Of all the lines in the entries below, give again exactly those starting at the line containing "The height and width of the screenshot is (800, 1200)." and ending at the line containing "Given: Select the Product", both ends included, and no others.

(Records excerpted from a collection)
▼
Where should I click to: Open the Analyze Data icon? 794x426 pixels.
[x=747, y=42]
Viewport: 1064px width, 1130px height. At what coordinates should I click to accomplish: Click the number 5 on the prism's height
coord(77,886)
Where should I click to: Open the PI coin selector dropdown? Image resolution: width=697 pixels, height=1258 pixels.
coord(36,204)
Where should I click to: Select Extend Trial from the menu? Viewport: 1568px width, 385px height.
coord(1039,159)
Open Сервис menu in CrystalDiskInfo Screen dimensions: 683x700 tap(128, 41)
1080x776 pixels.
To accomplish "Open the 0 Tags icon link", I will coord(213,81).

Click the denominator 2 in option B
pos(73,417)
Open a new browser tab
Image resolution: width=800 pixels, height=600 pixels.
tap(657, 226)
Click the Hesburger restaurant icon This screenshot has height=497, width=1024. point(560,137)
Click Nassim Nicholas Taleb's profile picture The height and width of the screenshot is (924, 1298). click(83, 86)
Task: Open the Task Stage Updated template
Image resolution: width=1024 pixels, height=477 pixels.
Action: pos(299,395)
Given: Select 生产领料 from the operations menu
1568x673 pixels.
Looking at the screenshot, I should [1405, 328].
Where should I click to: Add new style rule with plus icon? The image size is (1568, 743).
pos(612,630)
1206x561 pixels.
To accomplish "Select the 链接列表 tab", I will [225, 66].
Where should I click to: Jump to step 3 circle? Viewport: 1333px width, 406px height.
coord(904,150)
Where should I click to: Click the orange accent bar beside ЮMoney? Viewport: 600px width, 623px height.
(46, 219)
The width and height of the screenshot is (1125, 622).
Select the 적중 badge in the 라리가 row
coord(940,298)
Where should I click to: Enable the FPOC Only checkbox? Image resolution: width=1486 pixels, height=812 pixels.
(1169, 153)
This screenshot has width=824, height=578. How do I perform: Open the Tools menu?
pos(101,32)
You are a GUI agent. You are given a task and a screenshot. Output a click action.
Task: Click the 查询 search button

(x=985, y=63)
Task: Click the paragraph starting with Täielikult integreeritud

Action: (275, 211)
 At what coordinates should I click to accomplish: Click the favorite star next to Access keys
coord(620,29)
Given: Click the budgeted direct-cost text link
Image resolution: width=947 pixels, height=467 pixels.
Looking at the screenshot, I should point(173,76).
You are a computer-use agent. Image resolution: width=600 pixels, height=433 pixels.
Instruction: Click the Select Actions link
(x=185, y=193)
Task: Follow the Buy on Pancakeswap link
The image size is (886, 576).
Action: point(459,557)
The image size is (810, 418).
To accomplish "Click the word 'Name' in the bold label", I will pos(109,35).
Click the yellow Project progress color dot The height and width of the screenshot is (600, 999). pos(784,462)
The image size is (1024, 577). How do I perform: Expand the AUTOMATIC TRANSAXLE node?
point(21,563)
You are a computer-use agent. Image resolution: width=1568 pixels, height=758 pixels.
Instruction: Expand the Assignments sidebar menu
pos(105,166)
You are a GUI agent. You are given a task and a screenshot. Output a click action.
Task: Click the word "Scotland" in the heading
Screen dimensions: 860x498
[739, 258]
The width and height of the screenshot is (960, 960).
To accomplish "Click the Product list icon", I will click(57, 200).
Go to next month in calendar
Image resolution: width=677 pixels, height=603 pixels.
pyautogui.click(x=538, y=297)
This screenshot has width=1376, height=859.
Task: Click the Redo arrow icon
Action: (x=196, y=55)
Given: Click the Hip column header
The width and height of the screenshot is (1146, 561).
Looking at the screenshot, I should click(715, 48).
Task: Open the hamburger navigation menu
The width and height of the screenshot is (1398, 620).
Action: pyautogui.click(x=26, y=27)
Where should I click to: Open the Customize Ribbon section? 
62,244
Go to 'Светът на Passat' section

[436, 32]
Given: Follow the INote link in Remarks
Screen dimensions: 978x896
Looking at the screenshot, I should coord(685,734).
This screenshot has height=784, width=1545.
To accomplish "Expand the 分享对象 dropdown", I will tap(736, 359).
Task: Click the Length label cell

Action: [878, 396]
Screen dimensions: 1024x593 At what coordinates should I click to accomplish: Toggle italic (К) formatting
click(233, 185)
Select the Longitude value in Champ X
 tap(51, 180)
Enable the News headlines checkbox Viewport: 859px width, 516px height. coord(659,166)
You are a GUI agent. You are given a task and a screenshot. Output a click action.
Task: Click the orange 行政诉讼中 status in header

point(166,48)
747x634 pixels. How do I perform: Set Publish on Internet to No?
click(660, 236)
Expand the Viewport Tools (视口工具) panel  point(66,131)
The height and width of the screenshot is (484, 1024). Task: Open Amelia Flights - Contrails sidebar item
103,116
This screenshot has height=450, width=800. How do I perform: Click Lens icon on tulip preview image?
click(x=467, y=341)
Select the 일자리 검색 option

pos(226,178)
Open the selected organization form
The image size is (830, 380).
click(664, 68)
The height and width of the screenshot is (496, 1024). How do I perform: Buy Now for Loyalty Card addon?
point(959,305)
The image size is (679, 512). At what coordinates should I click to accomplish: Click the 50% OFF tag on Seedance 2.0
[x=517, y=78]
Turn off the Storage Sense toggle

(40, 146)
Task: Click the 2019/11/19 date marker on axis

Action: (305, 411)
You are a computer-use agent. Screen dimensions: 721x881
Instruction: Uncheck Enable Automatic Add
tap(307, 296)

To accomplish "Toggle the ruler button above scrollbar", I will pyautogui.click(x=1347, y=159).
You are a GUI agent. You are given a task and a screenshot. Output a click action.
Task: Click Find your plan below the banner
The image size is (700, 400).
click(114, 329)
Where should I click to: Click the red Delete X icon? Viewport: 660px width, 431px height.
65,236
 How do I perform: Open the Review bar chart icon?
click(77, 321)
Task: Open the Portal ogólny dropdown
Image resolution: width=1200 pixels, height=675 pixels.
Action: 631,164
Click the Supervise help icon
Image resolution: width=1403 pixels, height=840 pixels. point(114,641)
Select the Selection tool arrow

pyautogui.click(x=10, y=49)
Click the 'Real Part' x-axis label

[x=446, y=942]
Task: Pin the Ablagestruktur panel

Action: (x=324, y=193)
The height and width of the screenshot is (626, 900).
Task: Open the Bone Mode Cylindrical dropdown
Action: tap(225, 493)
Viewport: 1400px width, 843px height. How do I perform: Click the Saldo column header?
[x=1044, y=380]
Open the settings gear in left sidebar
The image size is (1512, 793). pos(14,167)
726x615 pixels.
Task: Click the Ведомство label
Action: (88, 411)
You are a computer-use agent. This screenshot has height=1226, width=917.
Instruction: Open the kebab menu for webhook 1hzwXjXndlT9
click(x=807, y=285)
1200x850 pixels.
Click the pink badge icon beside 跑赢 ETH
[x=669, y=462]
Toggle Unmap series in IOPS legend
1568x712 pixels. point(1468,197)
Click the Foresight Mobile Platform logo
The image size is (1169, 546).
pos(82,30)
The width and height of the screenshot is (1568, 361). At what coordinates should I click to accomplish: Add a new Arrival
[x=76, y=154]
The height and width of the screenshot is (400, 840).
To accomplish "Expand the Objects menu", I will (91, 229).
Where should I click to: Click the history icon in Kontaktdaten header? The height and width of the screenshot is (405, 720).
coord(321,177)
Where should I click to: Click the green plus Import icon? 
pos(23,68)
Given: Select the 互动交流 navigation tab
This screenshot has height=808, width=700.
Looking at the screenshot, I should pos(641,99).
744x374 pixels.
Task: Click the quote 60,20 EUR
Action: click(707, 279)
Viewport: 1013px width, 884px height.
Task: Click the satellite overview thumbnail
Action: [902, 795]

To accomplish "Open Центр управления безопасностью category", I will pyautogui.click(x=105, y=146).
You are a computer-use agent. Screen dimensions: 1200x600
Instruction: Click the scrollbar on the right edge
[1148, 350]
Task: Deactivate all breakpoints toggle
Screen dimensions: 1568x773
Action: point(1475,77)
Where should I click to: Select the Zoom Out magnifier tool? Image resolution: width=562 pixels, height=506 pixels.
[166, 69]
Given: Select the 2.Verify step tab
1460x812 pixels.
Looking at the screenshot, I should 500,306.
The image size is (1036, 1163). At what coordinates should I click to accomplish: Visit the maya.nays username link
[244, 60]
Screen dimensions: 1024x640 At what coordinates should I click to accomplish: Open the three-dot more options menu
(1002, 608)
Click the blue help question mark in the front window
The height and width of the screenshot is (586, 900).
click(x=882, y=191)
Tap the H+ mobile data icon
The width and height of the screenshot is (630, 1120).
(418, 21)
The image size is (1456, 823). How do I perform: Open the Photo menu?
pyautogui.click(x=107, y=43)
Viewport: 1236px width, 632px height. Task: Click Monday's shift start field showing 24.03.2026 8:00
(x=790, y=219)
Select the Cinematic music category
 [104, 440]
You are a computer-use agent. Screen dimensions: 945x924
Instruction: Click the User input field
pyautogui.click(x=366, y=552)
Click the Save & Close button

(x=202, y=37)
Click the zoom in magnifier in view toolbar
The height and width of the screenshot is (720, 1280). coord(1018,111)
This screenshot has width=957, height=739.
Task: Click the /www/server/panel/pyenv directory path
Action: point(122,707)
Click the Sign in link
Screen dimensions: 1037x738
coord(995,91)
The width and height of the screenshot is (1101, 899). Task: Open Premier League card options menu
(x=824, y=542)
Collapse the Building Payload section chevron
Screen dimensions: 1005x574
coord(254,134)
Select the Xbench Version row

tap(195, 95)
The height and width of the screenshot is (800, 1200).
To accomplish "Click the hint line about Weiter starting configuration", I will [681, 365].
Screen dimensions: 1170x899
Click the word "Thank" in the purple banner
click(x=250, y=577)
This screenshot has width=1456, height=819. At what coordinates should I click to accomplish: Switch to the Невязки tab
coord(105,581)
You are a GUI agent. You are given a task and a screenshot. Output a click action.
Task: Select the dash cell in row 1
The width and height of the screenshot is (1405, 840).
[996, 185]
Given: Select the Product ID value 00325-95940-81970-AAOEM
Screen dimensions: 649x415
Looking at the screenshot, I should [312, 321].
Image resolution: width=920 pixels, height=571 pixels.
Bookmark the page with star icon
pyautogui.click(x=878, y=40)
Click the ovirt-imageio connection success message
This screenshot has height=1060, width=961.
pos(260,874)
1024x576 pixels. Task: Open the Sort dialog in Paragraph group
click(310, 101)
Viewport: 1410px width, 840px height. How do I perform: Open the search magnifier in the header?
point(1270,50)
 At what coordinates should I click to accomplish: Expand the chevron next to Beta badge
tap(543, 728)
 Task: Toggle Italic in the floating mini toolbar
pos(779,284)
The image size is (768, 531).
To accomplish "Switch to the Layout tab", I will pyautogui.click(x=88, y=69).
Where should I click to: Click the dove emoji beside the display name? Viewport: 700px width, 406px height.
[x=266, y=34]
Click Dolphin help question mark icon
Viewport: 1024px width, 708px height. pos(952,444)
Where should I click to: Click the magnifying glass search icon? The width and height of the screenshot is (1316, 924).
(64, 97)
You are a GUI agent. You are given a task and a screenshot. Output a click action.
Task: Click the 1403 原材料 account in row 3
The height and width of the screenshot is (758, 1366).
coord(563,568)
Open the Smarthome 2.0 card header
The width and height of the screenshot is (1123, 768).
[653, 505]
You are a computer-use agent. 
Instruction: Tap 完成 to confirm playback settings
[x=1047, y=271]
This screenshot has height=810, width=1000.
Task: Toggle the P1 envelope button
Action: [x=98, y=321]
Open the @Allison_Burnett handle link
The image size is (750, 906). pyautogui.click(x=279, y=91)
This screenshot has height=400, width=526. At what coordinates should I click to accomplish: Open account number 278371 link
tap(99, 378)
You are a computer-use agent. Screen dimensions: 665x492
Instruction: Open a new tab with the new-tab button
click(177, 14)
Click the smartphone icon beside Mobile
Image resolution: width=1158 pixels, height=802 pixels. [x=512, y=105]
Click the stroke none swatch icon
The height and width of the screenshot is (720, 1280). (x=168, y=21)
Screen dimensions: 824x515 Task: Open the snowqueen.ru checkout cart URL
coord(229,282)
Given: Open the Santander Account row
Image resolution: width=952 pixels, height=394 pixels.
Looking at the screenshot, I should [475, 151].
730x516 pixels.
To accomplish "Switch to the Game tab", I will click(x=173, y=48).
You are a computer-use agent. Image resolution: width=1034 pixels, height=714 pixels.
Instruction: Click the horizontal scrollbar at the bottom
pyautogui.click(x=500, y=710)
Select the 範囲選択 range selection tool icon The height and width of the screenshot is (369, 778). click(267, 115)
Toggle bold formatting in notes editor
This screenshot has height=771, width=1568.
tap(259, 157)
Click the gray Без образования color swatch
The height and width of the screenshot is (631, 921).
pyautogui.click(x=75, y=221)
▲
=== Answer section ===
The height and width of the screenshot is (800, 1200).
To accomplish "Click the hint line about Weiter starting configuration", I will [681, 365].
Screen dimensions: 1170x899
Click the word "Thank" in the purple banner
click(x=250, y=577)
This screenshot has width=1456, height=819. At what coordinates should I click to accomplish: Switch to the Невязки tab
coord(105,581)
You are a GUI agent. You are given a task and a screenshot. Output a click action.
Task: Select the dash cell in row 1
The width and height of the screenshot is (1405, 840).
[996, 185]
Given: Select the Product ID value 00325-95940-81970-AAOEM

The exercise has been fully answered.